:: EXERCISE INSTRUCTIONS ::
Could you filter the listing for lines with the word "will" and return them?

:: RECORDS FOR THE EXERCISE ::

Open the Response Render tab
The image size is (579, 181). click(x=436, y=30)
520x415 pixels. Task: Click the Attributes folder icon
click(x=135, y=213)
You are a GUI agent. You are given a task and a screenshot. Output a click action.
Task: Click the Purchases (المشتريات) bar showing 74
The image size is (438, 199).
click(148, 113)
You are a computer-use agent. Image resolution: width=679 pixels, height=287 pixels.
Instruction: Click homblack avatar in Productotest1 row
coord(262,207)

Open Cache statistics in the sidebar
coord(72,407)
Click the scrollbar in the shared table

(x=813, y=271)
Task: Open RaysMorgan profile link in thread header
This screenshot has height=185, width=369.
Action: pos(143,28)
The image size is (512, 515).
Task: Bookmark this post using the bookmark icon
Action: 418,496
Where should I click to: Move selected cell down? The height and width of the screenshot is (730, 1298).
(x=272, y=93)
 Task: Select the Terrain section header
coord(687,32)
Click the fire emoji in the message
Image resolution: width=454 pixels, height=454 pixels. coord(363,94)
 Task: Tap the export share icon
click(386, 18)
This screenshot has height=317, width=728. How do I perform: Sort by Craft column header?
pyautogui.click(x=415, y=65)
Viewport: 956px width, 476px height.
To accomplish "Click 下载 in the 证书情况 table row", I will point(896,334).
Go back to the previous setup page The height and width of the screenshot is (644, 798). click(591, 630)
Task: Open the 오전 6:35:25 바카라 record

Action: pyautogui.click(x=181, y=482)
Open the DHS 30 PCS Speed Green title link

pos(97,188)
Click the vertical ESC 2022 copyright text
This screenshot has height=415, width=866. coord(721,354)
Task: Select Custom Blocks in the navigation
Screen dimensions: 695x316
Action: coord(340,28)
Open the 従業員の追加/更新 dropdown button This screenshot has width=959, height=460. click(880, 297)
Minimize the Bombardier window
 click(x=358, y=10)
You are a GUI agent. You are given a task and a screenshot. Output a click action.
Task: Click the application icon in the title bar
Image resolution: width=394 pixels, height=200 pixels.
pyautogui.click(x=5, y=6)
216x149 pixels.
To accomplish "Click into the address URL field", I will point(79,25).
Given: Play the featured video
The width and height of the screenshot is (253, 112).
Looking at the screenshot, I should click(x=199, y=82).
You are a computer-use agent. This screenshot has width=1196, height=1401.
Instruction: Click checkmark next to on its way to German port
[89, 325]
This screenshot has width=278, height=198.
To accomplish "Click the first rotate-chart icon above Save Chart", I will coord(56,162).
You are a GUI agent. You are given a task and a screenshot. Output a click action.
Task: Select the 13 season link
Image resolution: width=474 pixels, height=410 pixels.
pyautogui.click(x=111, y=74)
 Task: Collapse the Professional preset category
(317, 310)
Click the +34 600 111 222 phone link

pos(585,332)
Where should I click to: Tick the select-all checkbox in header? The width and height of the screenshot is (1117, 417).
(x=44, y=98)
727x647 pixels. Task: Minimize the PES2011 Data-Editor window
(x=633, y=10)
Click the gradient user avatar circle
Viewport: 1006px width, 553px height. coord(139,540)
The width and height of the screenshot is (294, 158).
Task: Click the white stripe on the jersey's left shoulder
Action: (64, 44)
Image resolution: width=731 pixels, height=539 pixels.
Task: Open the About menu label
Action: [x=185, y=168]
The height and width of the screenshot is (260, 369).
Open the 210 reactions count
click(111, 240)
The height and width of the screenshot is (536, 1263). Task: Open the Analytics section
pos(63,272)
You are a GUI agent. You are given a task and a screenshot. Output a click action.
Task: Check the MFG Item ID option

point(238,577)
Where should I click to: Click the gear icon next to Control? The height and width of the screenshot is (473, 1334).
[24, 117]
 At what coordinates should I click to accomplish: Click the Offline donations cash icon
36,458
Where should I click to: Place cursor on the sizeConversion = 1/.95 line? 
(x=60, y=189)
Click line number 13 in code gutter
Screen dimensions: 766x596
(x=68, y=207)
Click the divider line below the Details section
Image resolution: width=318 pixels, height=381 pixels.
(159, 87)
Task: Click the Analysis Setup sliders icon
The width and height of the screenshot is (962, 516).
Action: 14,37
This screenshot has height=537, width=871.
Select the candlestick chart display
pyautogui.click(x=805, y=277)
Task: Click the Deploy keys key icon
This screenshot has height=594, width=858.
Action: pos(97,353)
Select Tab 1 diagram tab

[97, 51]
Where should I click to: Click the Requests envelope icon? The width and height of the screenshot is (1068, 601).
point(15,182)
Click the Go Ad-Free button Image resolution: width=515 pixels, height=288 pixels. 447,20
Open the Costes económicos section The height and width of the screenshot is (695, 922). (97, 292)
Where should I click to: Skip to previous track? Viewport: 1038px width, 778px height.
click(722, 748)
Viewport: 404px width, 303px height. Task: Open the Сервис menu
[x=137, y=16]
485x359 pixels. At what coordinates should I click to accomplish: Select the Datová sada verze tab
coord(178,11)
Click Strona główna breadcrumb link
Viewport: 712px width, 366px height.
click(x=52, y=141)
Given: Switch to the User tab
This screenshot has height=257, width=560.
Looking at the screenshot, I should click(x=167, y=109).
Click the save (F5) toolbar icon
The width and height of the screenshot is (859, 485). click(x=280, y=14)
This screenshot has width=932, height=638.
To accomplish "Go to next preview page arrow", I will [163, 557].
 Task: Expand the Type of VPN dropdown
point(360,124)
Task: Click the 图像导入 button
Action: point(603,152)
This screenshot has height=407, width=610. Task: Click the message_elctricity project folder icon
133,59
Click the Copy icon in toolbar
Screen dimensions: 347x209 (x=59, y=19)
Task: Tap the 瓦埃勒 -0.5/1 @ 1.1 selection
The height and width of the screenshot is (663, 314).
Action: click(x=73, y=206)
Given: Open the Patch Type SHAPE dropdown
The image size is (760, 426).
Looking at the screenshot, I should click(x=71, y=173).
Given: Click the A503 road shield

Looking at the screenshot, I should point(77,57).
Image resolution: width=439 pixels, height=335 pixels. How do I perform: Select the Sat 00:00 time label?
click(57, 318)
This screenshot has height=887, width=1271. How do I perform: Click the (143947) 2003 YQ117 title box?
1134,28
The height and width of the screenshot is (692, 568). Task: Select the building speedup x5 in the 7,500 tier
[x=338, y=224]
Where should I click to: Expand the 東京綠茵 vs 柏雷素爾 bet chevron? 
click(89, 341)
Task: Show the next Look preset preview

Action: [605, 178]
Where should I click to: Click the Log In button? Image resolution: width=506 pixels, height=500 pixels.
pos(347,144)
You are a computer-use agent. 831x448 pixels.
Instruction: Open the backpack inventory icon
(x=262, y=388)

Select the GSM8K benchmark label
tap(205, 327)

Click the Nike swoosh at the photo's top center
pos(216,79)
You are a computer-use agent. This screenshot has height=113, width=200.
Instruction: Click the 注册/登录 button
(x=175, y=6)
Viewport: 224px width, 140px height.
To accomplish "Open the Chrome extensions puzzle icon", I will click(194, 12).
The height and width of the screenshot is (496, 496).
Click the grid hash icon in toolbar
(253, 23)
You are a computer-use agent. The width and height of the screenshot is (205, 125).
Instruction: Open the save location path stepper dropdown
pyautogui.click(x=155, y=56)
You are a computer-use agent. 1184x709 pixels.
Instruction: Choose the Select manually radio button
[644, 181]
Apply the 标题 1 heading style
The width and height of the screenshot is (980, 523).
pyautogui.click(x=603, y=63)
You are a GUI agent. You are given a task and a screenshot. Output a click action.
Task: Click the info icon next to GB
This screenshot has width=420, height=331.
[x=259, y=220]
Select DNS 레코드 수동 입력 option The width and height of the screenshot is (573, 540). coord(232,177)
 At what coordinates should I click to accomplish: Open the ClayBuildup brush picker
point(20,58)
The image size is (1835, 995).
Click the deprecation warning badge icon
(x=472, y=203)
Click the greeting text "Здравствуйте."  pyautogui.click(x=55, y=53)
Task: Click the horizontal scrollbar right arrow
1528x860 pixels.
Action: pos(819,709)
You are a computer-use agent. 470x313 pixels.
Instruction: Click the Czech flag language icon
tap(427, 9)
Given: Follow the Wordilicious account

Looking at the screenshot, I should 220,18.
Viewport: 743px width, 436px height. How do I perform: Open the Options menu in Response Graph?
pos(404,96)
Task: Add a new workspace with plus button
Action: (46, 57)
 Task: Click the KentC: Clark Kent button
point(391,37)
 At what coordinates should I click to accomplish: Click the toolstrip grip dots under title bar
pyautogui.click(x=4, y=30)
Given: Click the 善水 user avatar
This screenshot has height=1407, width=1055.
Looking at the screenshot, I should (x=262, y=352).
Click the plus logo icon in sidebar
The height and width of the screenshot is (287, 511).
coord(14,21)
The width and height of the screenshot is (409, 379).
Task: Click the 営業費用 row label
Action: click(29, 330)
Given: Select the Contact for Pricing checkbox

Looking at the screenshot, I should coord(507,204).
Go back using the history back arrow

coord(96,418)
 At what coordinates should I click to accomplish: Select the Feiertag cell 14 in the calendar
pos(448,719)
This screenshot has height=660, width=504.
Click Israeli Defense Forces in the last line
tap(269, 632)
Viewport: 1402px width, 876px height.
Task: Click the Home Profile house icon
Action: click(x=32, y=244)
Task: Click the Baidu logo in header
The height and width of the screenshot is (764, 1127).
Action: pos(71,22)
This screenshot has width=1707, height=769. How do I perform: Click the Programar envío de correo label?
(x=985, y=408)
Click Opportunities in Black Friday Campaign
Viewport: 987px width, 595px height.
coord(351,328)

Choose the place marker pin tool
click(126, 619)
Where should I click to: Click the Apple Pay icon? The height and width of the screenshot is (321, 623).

:: OUTPUT ::
To accomplish "Click 下载 in the 证书情况 table row", I will point(896,334).
To accomplish "Click into the address URL field", I will point(79,25).
To accomplish "Click the first rotate-chart icon above Save Chart", I will coord(56,162).
To accomplish "Go to next preview page arrow", I will [163, 557].
To accomplish "Open the Chrome extensions puzzle icon", I will click(194, 12).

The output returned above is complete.